This morning I joined WBEZ’s The Morning Shift live for a discussion of religion and climate change. We were specifically looking at the results of a recent survey by the Public Religion Research Institute and the American Academy of Religion, which showed that 39% of “White Evangelical Protestants” are climate change skeptics. For some of my thoughts on the poll and on the broader issue of religion and climate change, listen to this audio of the interview. Expect more thoughts in a post sometime soon.

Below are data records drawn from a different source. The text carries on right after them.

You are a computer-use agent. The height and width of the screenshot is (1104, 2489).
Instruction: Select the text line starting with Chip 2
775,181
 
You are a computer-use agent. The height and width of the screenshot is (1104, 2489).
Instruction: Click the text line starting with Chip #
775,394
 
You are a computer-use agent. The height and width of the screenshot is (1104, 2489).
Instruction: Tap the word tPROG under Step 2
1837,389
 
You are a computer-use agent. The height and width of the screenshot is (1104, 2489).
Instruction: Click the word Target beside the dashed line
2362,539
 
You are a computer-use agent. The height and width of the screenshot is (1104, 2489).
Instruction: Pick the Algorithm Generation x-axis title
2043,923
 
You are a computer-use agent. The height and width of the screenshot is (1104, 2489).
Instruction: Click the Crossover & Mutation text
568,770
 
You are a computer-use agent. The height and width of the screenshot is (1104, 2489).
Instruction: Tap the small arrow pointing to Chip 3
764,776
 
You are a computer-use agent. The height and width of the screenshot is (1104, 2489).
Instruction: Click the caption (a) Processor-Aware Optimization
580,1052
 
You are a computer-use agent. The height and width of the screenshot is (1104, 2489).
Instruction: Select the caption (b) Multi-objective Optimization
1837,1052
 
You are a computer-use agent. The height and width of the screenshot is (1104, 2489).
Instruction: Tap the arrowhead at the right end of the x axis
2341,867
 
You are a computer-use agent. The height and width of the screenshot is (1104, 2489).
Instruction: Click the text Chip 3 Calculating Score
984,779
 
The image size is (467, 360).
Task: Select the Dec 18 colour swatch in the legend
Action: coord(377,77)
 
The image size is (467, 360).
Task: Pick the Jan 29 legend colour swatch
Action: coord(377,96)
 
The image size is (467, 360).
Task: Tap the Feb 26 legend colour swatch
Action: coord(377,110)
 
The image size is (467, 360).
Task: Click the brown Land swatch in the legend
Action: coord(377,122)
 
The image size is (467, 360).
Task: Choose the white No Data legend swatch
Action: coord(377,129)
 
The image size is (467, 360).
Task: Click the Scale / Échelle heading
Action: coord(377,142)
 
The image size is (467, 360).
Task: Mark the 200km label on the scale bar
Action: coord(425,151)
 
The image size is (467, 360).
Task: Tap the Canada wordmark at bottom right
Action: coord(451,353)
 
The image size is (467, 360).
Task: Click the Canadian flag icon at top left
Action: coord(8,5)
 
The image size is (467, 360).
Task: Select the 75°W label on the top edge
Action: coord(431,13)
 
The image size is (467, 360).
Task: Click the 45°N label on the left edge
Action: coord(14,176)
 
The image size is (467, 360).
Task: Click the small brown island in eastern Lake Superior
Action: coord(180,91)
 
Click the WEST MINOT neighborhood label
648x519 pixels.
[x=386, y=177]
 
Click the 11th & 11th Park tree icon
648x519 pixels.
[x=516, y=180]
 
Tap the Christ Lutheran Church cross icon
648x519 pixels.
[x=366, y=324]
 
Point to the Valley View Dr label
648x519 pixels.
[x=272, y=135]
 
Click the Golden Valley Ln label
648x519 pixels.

For the record, the toughest question of the interview was, “For evangelical climate skeptics, what does God have to do with their position?” There is a short answer to that question, and I gave part of it out of respect for the question and out of respect for people who genuinely believe that Scripture or the Christian tradition contradicts climate science. However, the long answer would also suggest:
- That political affiliation, race, and relations with the scientific community have a lot to do with how evangelicals of all sorts understand climate change. Indeed, the influence of these factors is as great as or grater than religious persuasion.
- That religion also has a lot to do with the position of evangelicals who believe that climate change is real, serious, and manmade. It doesn’t only influence the “skeptics.”
- Also, from some of this poll and from other research, it appears that religion may have a greater impact on how serious we think climate change is and how we think it should be addressed than it does on whether we think it is real.